**SOAL DIKERJAKAN**.
Tuliskan ulang seluruh kutipan tentang perkembangan wabah HIV tanpa mengubah satu kata pun.

**KUTIPAN DOKUMEN**.
Wabah HIV baru terdeteksi di Eropa Timur, bekas Uni Soviet, India, Vietnam, Kamboja, dan Cina. Hingga akhir 1996, perkiraan jumlah orang yang hidup dengan HIV adalah 23 juta jiwa.
1997
Pada bulan September 1997, FDA menyetujui Combivir, kombinasi dua obat antiretroviral yaitu zidovudine dan lamivudine, yang digunakan sebagai tablet harian tunggal, sehingga memudahkan orang yang hidup dengan HIV untuk mengkonsumsi obat. Pada akhir tahun, UNAIDS melaporkan bahwa epidemi HIV di seluruh dunia jauh lebih buruk daripada yang diperkirakan sebelumnya. Perkiraan ada 30 juta orang hidup dengan HIV/AIDS dan 16.000 infeksi baru terjadi setiap hari.

Kutipan data:
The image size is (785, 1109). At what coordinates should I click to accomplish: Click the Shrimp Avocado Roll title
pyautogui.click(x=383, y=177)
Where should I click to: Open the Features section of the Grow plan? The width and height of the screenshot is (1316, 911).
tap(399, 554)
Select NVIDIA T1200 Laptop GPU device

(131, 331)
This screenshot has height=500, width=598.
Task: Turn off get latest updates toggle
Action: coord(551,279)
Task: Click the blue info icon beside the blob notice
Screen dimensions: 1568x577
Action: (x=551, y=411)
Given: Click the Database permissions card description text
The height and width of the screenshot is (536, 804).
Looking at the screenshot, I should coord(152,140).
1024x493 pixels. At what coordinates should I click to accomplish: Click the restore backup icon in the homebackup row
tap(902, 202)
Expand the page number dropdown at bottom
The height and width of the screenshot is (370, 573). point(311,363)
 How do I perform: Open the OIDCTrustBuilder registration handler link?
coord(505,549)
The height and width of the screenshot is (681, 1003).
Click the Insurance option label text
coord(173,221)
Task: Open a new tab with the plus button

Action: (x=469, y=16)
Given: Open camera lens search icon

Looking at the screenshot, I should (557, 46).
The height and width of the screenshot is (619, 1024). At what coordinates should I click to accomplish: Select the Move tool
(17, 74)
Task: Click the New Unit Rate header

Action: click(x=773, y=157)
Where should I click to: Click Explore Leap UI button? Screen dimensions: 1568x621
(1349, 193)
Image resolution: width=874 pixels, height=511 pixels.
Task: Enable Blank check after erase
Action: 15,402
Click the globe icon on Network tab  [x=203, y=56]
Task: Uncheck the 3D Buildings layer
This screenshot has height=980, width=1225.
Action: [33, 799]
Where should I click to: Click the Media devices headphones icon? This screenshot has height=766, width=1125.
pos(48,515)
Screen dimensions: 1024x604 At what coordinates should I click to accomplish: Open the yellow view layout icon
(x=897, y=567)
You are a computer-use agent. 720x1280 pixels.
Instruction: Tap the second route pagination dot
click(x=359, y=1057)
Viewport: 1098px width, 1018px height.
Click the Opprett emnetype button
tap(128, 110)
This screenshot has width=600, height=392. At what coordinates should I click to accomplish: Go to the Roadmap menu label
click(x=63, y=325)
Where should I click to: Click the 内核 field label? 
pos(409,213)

**HASIL**.
Wabah HIV baru terdeteksi di Eropa Timur, bekas Uni Soviet, India, Vietnam, Kamboja, dan Cina. Hingga akhir 1996, perkiraan jumlah orang yang hidup dengan HIV adalah 23 juta jiwa.
1997
Pada bulan September 1997, FDA menyetujui Combivir, kombinasi dua obat antiretroviral yaitu zidovudine dan lamivudine, yang digunakan sebagai tablet harian tunggal, sehingga memudahkan orang yang hidup dengan HIV untuk mengkonsumsi obat. Pada akhir tahun, UNAIDS melaporkan bahwa epidemi HIV di seluruh dunia jauh lebih buruk daripada yang diperkirakan sebelumnya. Perkiraan ada 30 juta orang hidup dengan HIV/AIDS dan 16.000 infeksi baru terjadi setiap hari.